**NO QUE TRABALHAR:** Segundo o texto fornecido, o que acontece mais tarde depois que quem escreve engole a seco suas "besteiras"?

### TEXTO FORNECIDO

Eu não sinto prazer nas coisas pequenas.

Eu não consigo controlar meus pensamentos, meu humor oscila muito o dia todo, e mal posso esboçar fisicamente o que sinto. Compro coisas das quais me convenço, sem motivos realmente convincentes, por pensamentos que nem sei direito de onde vêm, que essas coisas são necessárias, quando na maioria das vezes são desnecessárias. Faço coisas das quais, por conta da ansiedade, descubro não ter significado algum em minha vida. Então fico num vazio que nem eu me aguento, passo por cima, engulo a seco minhas “besteiras” e mais tarde vou me arrepender do que fiz. É aí que penso, reflito e concluo a melhor saída, pois conheço as enormes mudanças que os pequenos atos acertados provocam na minha vida, mas no outro dia já sou outra pessoa e nem dou por falta dos pensamentos de ontem! Surpreendo-me agora, ao perceber tal distração, pois vejo que há falhas em minha “estrutura psicológica” (se é que posso chamar assim) que não possui uma base, um banco de dados confiável, do qual eu possa usufruir sem precipitar-me.

######
### OS DADOS

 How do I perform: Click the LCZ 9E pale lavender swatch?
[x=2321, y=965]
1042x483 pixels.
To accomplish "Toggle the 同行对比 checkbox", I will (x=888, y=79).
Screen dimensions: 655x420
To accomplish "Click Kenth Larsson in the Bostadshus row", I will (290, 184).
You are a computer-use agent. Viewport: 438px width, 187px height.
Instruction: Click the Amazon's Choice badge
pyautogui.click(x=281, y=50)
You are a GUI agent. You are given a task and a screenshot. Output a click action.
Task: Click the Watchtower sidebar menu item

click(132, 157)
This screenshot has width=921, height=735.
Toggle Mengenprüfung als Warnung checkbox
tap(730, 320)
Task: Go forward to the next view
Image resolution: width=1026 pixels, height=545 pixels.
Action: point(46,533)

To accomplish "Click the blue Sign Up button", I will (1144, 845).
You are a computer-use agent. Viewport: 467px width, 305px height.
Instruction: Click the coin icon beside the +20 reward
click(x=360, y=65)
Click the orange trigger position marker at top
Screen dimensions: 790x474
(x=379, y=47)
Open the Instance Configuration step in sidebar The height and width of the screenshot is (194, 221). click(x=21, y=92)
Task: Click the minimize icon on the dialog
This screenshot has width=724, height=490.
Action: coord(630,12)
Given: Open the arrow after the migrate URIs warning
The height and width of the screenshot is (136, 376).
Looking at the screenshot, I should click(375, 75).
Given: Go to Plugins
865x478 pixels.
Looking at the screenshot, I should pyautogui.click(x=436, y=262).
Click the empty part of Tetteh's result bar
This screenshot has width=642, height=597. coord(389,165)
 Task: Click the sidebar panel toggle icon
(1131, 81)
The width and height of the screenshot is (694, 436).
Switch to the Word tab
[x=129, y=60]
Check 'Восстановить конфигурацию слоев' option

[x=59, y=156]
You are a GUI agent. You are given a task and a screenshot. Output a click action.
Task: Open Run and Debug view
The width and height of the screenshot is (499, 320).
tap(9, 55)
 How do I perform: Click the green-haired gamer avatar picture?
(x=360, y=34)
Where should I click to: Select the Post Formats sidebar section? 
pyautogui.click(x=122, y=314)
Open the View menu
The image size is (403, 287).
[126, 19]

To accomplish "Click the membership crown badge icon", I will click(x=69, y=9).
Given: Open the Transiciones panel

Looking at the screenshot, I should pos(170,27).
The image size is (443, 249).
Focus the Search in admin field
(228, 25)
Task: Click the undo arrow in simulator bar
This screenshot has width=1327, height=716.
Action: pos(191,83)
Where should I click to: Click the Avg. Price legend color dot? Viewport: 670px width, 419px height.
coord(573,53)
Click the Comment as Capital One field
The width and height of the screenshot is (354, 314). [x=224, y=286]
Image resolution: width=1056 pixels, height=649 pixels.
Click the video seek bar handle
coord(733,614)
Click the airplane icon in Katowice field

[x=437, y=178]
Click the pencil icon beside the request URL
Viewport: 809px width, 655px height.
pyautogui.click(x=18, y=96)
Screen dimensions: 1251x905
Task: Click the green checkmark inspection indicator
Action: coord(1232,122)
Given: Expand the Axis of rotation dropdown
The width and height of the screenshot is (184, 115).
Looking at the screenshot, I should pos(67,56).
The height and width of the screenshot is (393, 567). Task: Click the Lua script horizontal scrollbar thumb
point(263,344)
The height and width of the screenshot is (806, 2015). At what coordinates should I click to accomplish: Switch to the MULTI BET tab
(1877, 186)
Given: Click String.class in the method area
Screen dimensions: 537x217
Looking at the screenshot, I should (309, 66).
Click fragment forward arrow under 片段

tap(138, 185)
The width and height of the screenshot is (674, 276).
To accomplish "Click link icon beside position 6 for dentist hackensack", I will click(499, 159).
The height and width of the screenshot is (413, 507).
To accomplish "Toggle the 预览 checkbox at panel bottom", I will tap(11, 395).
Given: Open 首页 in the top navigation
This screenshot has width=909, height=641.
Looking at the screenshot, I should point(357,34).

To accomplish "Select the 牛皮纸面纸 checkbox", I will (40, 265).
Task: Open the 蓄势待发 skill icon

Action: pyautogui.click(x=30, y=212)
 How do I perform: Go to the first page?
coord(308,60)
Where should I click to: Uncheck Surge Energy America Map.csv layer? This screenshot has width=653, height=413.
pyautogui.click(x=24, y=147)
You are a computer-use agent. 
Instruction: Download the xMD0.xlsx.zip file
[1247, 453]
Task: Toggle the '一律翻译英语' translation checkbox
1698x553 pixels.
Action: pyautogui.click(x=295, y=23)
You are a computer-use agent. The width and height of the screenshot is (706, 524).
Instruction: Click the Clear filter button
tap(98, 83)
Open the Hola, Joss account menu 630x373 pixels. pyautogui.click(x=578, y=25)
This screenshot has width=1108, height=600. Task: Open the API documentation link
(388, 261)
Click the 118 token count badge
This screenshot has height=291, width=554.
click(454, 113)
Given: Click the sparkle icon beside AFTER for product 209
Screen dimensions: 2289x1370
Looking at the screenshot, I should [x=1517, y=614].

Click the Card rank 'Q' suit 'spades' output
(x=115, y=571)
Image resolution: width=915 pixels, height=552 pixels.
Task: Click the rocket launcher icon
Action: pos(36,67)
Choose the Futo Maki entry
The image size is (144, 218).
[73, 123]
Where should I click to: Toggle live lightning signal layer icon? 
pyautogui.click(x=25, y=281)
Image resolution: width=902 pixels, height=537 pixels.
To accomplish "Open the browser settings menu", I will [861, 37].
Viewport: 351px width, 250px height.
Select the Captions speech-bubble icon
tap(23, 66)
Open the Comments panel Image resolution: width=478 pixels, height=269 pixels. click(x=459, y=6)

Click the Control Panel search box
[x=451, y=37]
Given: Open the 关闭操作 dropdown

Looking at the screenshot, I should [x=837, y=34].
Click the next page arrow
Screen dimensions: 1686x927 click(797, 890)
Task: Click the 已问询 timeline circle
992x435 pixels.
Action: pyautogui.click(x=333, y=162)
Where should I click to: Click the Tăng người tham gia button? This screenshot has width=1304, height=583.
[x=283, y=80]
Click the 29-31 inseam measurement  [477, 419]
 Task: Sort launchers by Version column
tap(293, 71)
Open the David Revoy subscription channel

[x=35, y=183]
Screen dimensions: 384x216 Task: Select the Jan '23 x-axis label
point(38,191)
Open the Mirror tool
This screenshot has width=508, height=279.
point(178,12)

######

**RESPOSTA AO PROBLEMA:** Vai se arrepender do que fez.